Penerjemahan dengan metode penafsiran
Penerjemahan dengan metode tekstual sama
sekali tidak bagus karena tidak mungkin digunakan dalam pembahasan panjang dan
buku-buku ilmiah. Demikian juga dengan penerjemahan dengan metode penafsiran
yang keluar dari batas, juga tidak dianggap sebagai terjemahan yang baik. Penerjemahan
yang bagus adalah penerjemahan bebas. Sejak dahulu hingga kini
terjemahan-terjemahan Al-Qur’an, jika tidak diterjemahkan secara tekstual, maka
diterjemahkan dengan metode penafsiran.[6]
C.
Hukum Penerjemahan Al-Qur’an
Hukum Terjemah
Harfiyah
Atas dasar pertimbangan di atas maka
tidak seorang pun merasa ragu tentang haramnya menerjemahkan Qur’an dengan
terjemah harfiyah. Sebab Qur’an adalah kalamullah yang diturunkan kepada
Rasul-Nya, merupakan mukjizat dengan lafaz dan maknanya, serta membacanya
dipandang sebagai suatu ibadah. Di samping itu, tidak seorang manusia pun
berpendapat, kalimat-kalimat Qur’an itu jika diterjemahkan, dinamakan pula
Kalamullah. Sebab Allah tidak berfirman kecuali dengan Qur’an yang kita baca
dalam bahasa Arab, dan kemukjizatan pun tidak akan terjadi dengan terjemahan,
karena kemukjizatan itu hanya khusus bagi Qur’an yang diturunkan dalam bahasa
arab. Kemudian yang dipandang sebagai ibadah dengan membacanya ialah Qur’an
berbahasa arab yang jelas, berikut lafaz-lafaz, huruf-huruf dan tertib
kata-katanya. Dengan demikian, penerjemah Qur’an dengan terjemah harfiyah,
betapapun penerjemah memahami betul bahasa, uslub-uslub dan susunan
kalimatnya, dipandang telah menurunkan Qur’an dari keadaannya sebagai Qur’an.
Hukum Terjemah
Maknawiyah
Menerjemahkan makna-makna sanawi
Qur’an bukanlah hal mudah, sebab tidak terdapat satu bahasapun yang sesuai
dengan bahasa Arab dalam dan ( petunjuk ) lafaz-lafaznya dan makna-makanya oleh
ahli ilmu bayan dinamakan khawassut-tarkib,
(karakteristik susunan).
Hal demikian tidak mudah didakwahkan seseorang. Dan itulah yang dimaksudkan
dengan zamakhsyari’. Dalam pernyataan diatas. Segi-segi balaghah Qur’an
dalam lafaz dan sususan baik nakhirah dan makhrifahnya taqdim
dan ta’khirnya disebutkan dengan dihilangkan maupun hal-hal lain adalah
yang menjadi keunggulan bahasa Qur’an, dan ini mempunyai pengaruh tersendiri
terhadap jiwa.
Adapun makna-makna asli, dapat
dipindahkan ke dalam bahasa lain. Kemudian ia menjelaskan, menerjemahkan Qur’an
dengan cara pertama, yakni dengan memperhatikan makna asli adalah mungkin. Dari
segi inilah dibenarkan menafsirkan Qur’an dan menjelaskan makna-maknanya kepada
kalangan awam dan mereka yang tidak mempunyai pemahaman kuat untuk mengetahui
makna-maknanya. Cara demikian diperbolehkan berdasarkan konsensus ulama islam.

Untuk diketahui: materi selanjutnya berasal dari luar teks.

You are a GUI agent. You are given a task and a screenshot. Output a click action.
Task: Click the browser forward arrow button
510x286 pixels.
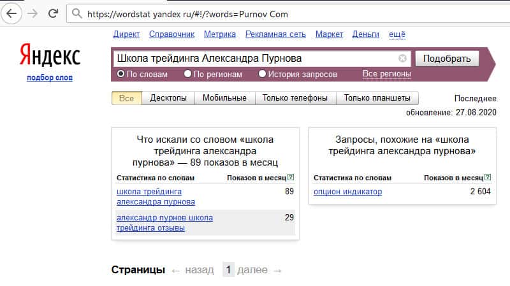point(33,13)
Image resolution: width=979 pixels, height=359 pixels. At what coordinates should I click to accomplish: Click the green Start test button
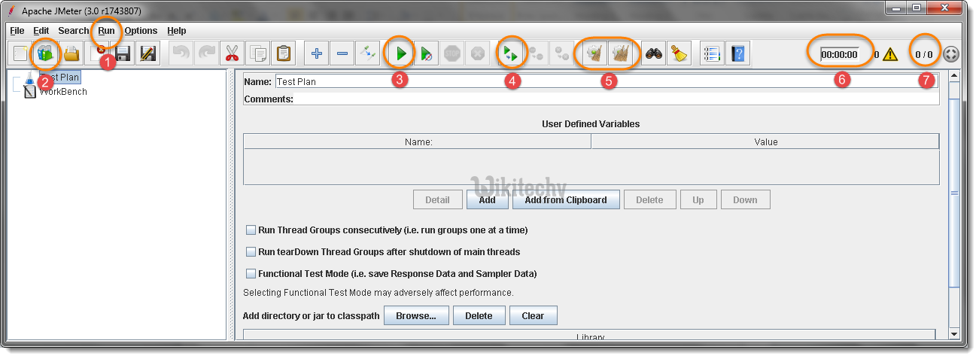(401, 53)
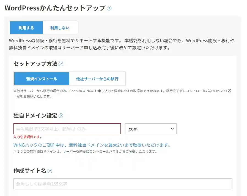Click question mark next to 作成サイト名
This screenshot has height=196, width=247.
50,171
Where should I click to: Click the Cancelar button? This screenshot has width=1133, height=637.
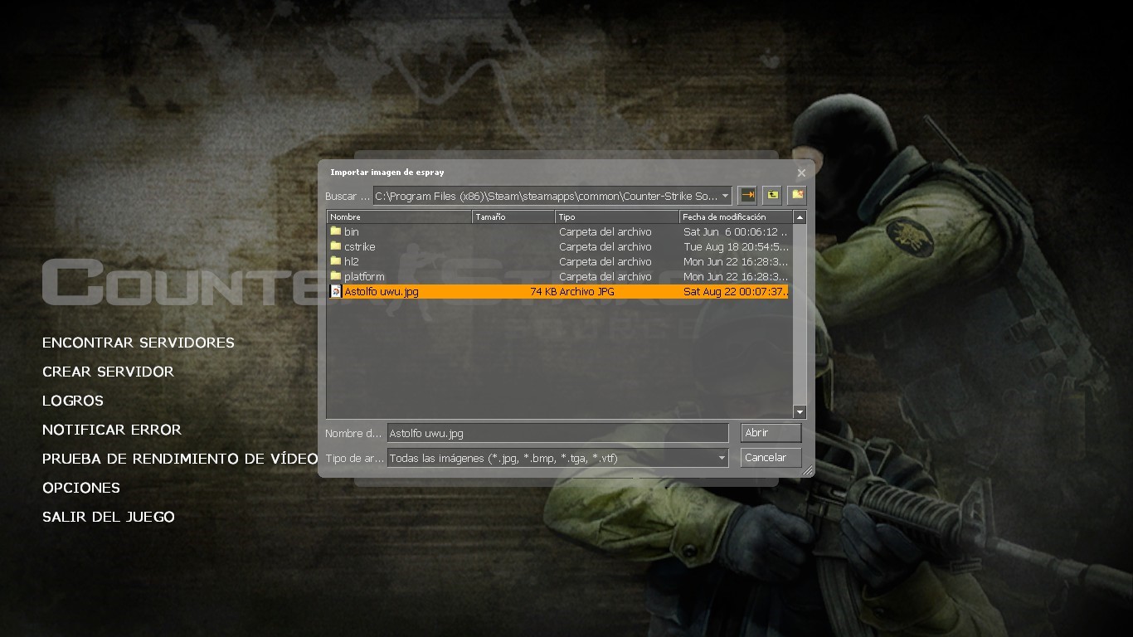coord(771,458)
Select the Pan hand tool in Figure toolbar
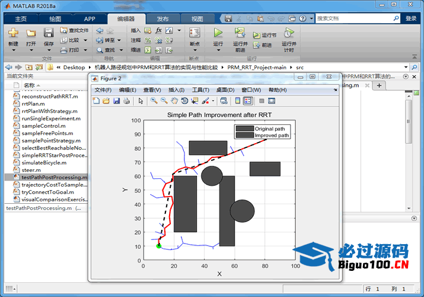Screen dimensions: 424x297 pyautogui.click(x=174, y=101)
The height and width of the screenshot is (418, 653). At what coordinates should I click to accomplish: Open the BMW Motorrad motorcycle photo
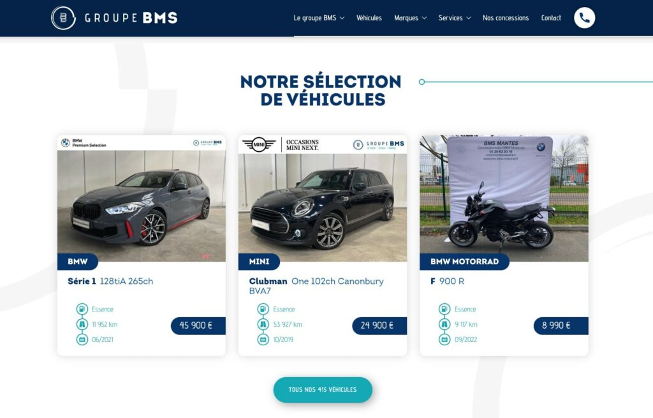click(x=504, y=198)
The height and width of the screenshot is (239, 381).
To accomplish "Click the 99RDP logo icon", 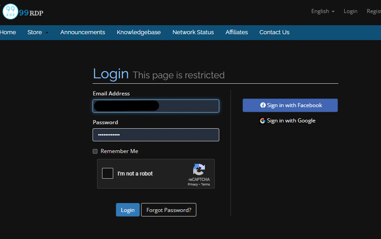I will click(x=11, y=12).
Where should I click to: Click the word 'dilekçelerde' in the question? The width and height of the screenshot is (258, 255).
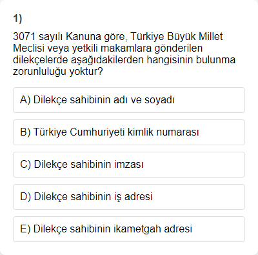(x=40, y=60)
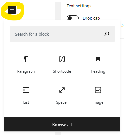The height and width of the screenshot is (135, 124).
Task: Collapse the Text settings panel heading
Action: [79, 6]
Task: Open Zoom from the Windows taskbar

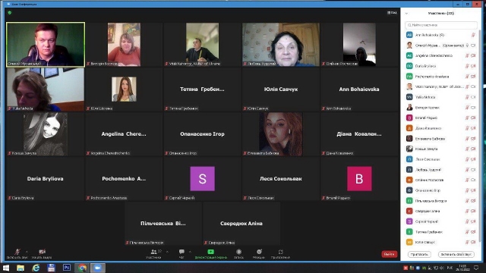Action: (98, 268)
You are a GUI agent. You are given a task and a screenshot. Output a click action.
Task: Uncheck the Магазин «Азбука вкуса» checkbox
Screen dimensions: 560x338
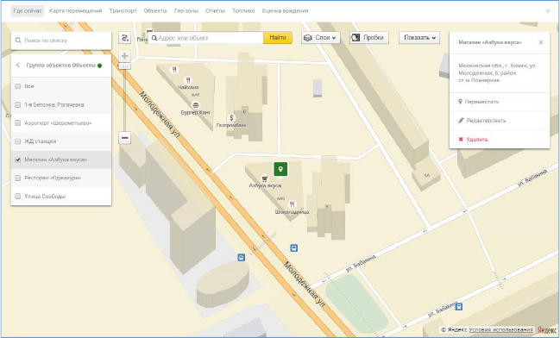18,160
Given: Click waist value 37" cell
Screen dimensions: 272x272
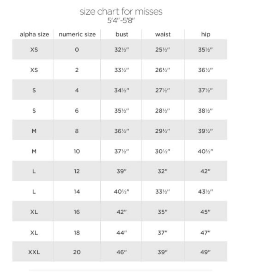Looking at the screenshot, I should pos(163,233).
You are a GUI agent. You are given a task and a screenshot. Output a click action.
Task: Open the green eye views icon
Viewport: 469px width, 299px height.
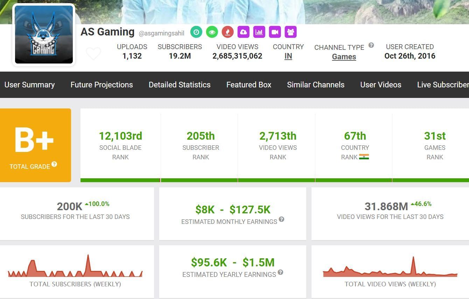pyautogui.click(x=212, y=32)
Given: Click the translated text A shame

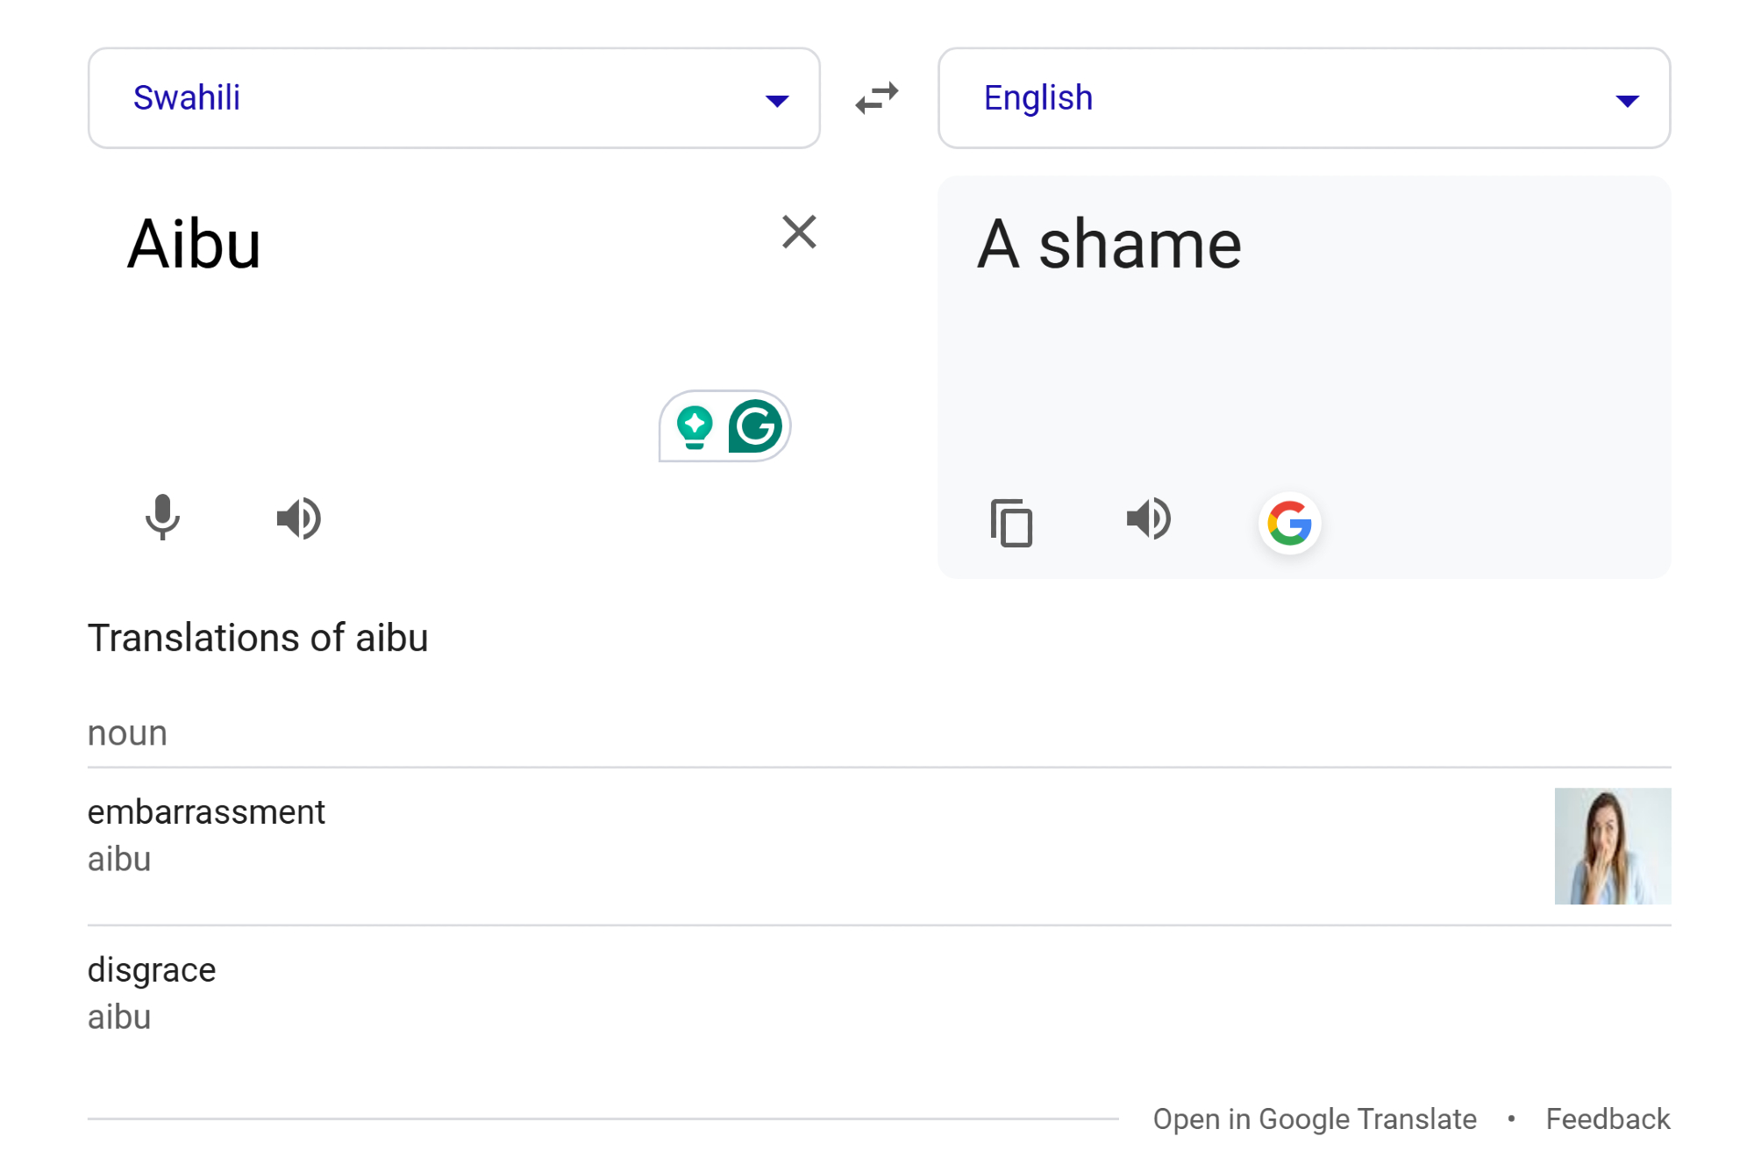Looking at the screenshot, I should pos(1109,244).
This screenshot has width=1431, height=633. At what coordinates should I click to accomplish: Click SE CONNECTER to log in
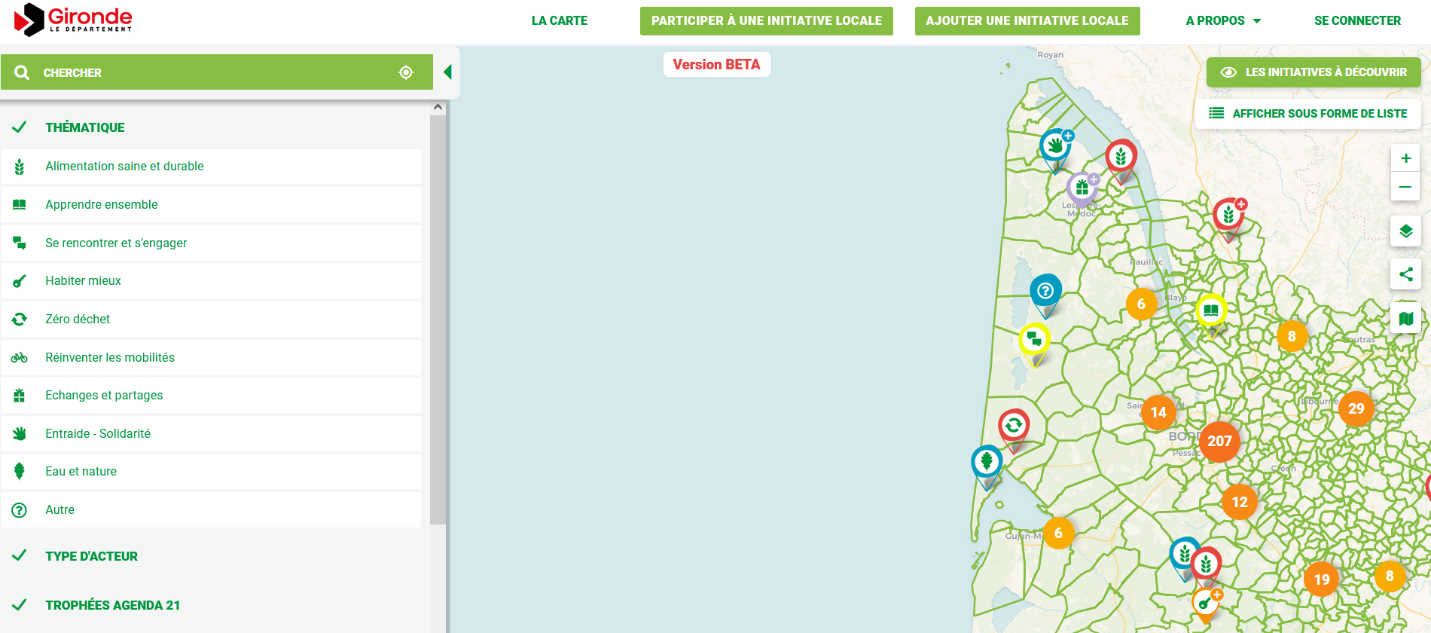tap(1357, 21)
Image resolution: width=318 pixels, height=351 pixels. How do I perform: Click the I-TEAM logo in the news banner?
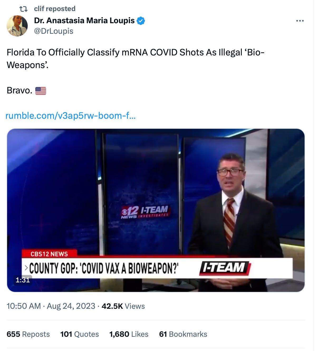pyautogui.click(x=225, y=268)
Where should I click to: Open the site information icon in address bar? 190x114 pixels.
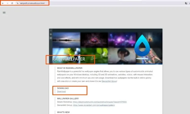tap(17, 3)
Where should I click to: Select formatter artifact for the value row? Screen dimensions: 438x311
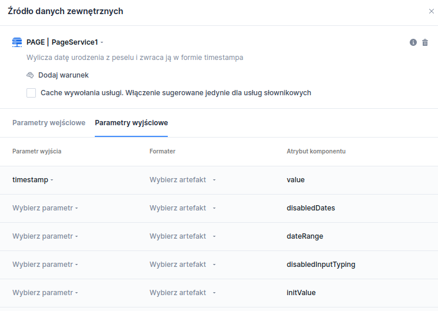click(182, 180)
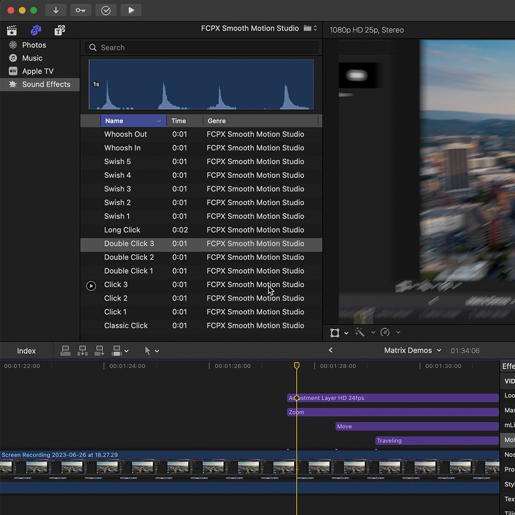Click the insert clip edit icon
Image resolution: width=515 pixels, height=515 pixels.
pyautogui.click(x=82, y=351)
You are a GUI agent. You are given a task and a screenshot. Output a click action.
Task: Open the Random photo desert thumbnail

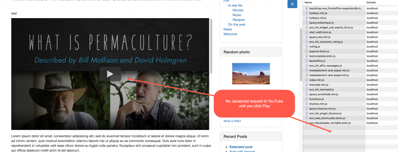[x=251, y=74]
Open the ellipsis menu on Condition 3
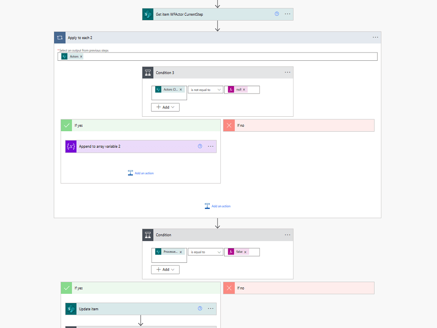 pos(288,72)
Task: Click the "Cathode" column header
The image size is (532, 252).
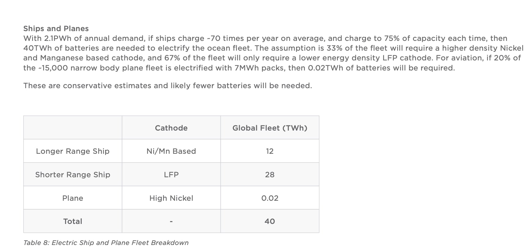Action: (171, 128)
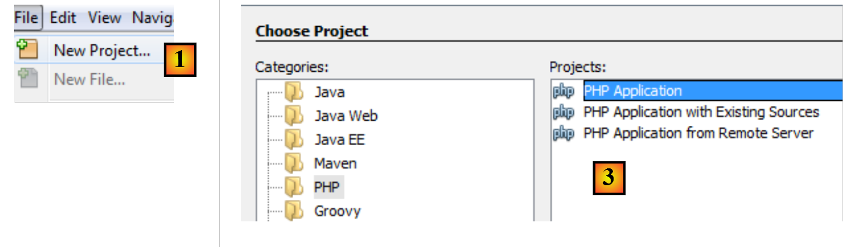Open the Navigate menu
The image size is (860, 247).
[153, 18]
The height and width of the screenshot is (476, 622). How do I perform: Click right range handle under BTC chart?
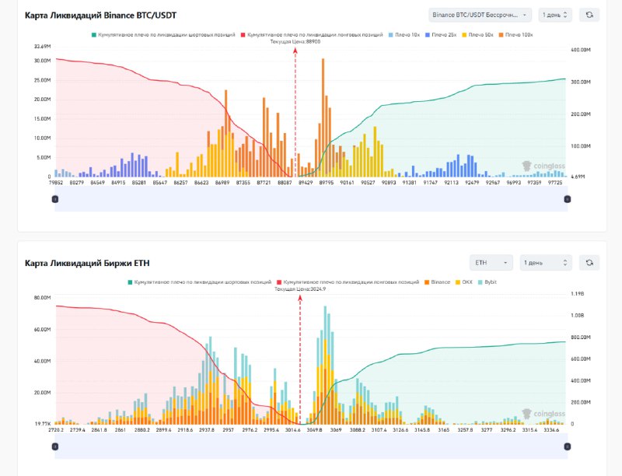coord(567,199)
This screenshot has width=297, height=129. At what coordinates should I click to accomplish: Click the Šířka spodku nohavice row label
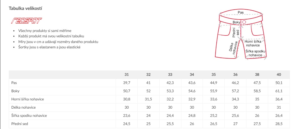(29, 116)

Dan konsesus ini menjadi hujjah bagi dibernarkannya penerjemahan makna asli
Qur’an.
Namun demikian, terjemahan
makna-makna asli itu tidak terlepas dari kerusakan karena satu buah lafaz di
dalam Qur’an terkadang mempunyai dua makna atau lebih yang diberikan oleh ayat.
Maka dalam keadaan demikian biasanya penerjemah hanya meletakkan satu lafaz
yang hanya menunjukkan satu makna, karena ia tidak mendapatkan lafaz serupa
dengan lafaz arab yang dapat memberikan lebih dari satu makna itu.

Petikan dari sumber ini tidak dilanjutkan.